Records provided =>
• • • • • • •
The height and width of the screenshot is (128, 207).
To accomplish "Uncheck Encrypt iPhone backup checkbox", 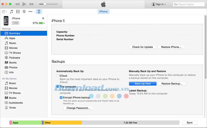I will pos(61,98).
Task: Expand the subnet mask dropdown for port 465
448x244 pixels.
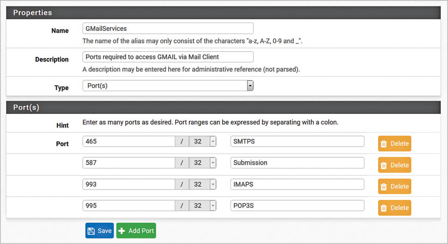Action: coord(213,142)
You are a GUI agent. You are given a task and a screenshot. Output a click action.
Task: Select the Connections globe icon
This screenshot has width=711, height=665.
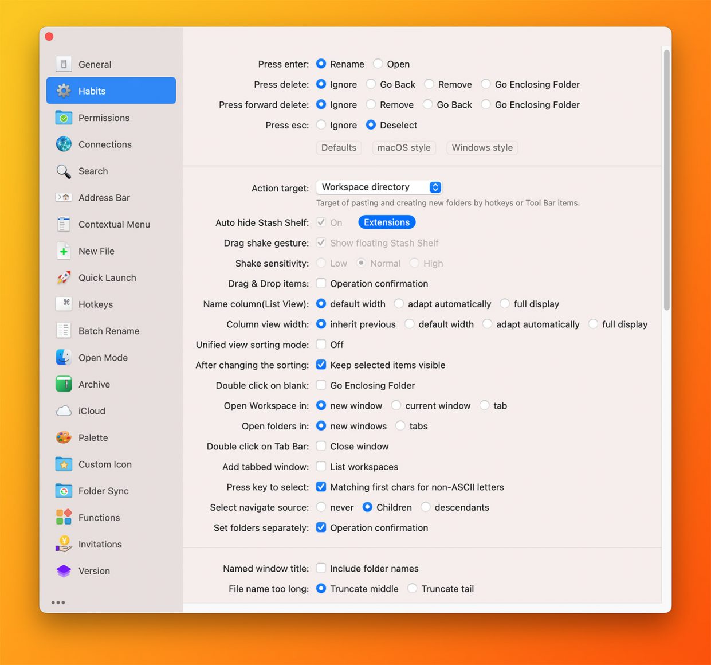point(64,144)
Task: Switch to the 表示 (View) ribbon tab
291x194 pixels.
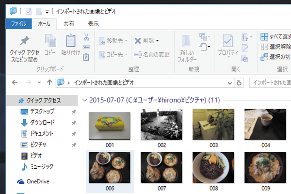Action: click(93, 23)
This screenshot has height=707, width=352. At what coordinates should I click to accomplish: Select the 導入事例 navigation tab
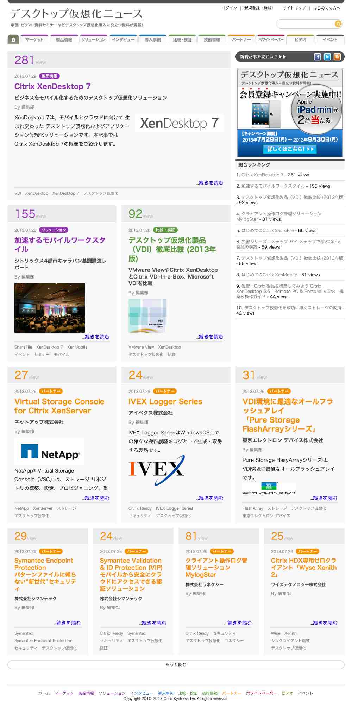click(153, 40)
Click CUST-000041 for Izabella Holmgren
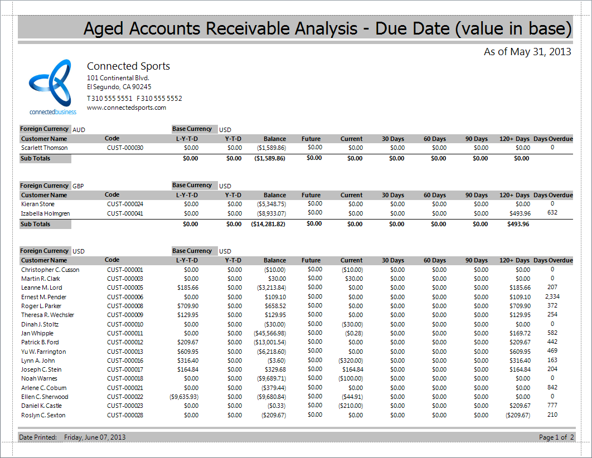Viewport: 592px width, 458px height. point(117,213)
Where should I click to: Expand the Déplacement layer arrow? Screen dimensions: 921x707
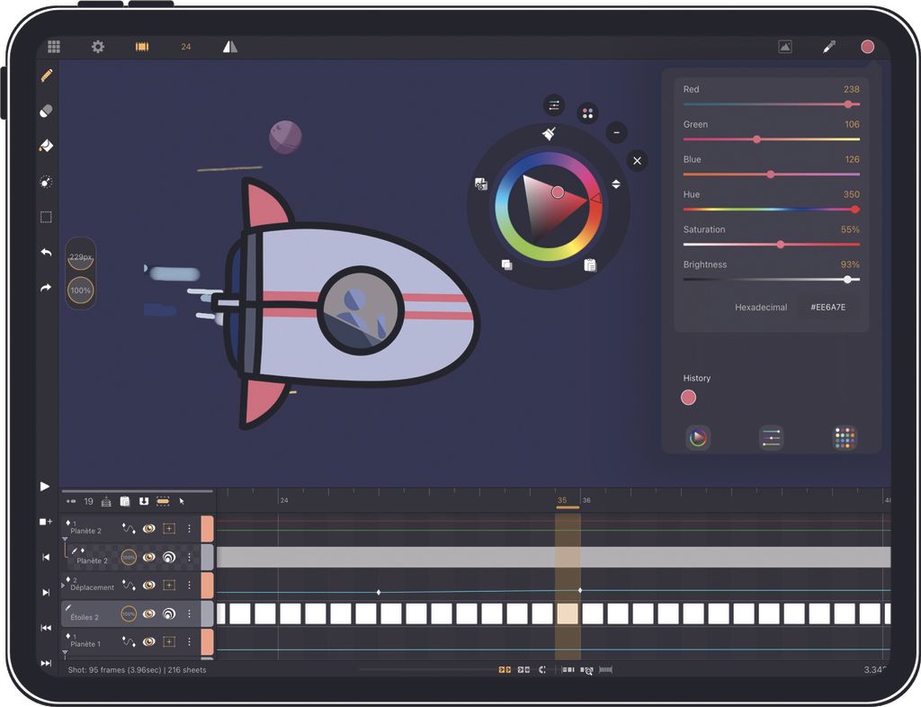tap(63, 585)
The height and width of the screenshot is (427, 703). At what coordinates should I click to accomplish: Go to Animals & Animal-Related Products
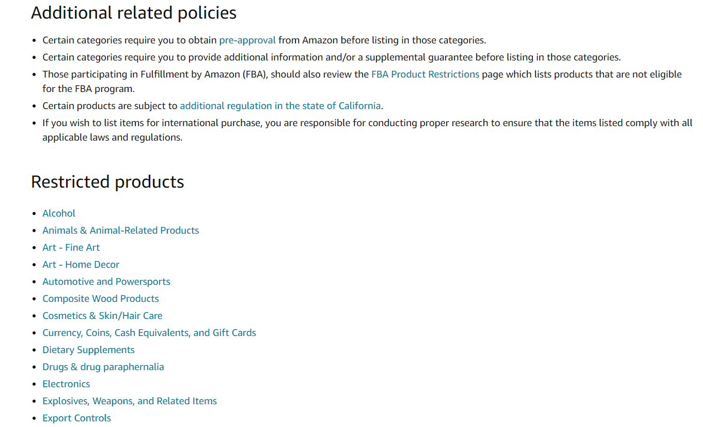(120, 231)
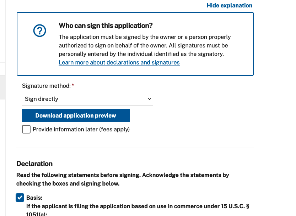
Task: Open the Signature method dropdown
Action: 87,99
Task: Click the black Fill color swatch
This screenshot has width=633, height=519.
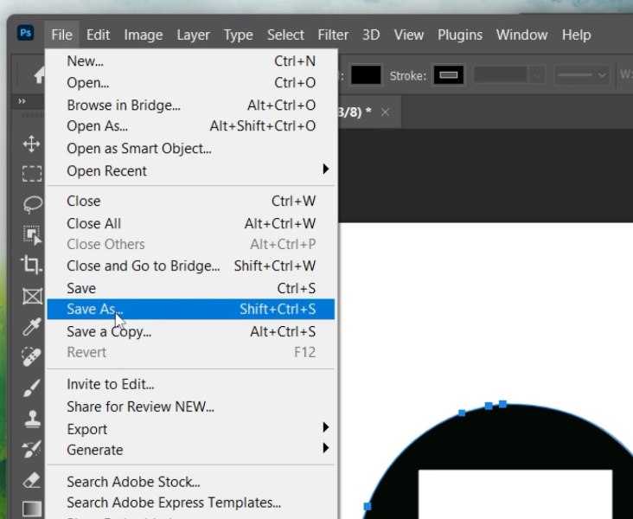Action: [x=365, y=75]
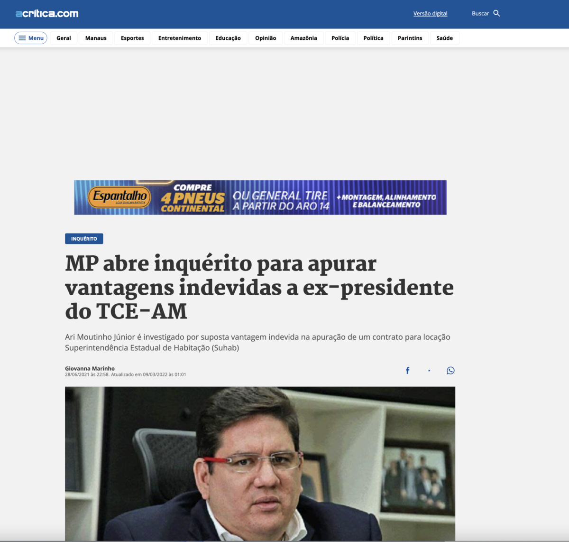Screen dimensions: 569x542
Task: Click the article's main photo
Action: click(x=260, y=463)
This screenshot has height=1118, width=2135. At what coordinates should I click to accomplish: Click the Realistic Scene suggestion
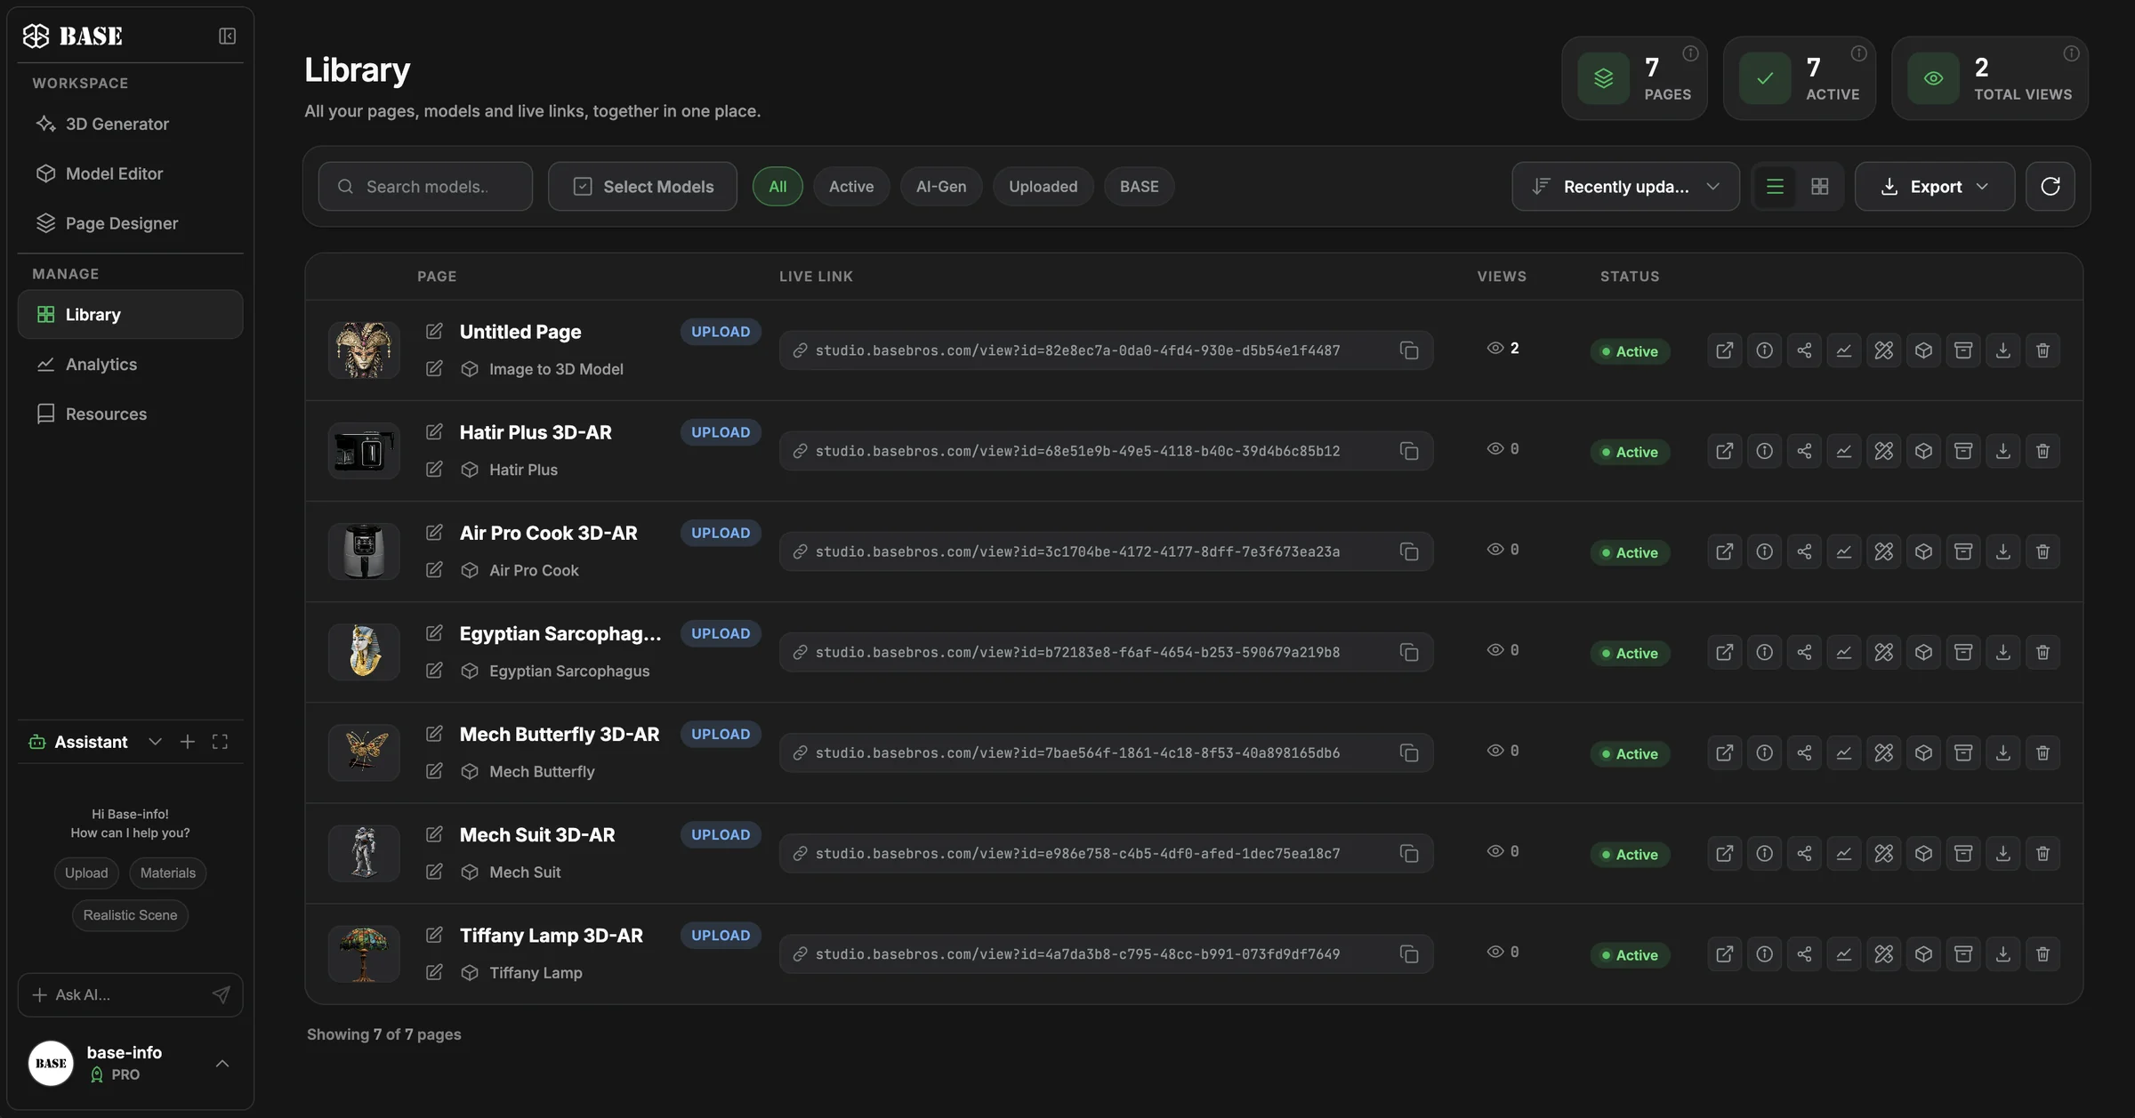(130, 915)
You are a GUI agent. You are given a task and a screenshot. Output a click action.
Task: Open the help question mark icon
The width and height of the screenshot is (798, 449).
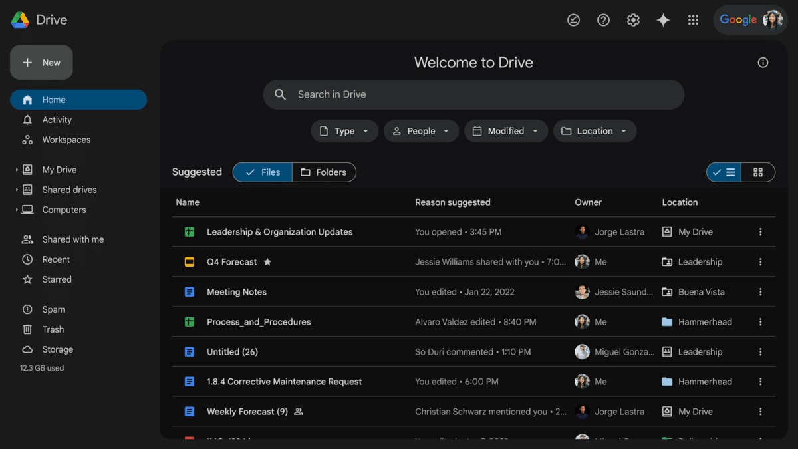(603, 20)
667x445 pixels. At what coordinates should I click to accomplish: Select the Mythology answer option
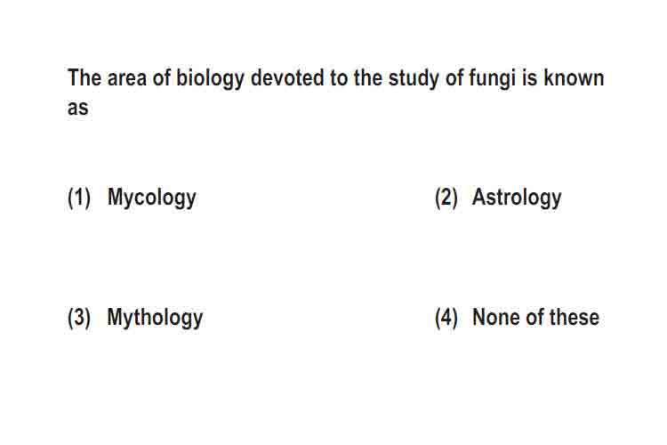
• • • • • • •
Written task => Please update the stretch from the line containing "Task: Switch to the 表示 (View) ribbon tab" through the end of the listing, replacing "pixels" with "px" and changing nothing else. Leave the pictures out of your answer.

Answer to this exercise =>
Task: Switch to the 表示 (View) ribbon tab
291x194 px.
Action: click(93, 23)
This screenshot has height=707, width=352. At what coordinates should I click to accomplish: Select the 導入事例 navigation tab
click(153, 40)
Click CUST-000041 for Izabella Holmgren
Viewport: 592px width, 458px height. point(117,213)
Where should I click to: Expand the Déplacement layer arrow? Screen dimensions: 921x707
tap(63, 585)
The height and width of the screenshot is (427, 703). At what coordinates should I click to accomplish: Go to Animals & Animal-Related Products
(120, 231)
Task: Open the Signature method dropdown
Action: 87,99
Task: Click the black Fill color swatch
This screenshot has width=633, height=519.
Action: [x=365, y=75]
Screen dimensions: 569x542
Task: Click the article's main photo
Action: click(x=260, y=463)
This screenshot has height=1118, width=2135. At what coordinates should I click to accomplish: Click the Realistic Scene suggestion
(130, 915)
You are a GUI agent. You are given a task and a screenshot. Output a click action.
Task: Open the help question mark icon
The width and height of the screenshot is (798, 449).
(603, 20)
667x445 px. At what coordinates should I click to accomplish: Select the Mythology answer option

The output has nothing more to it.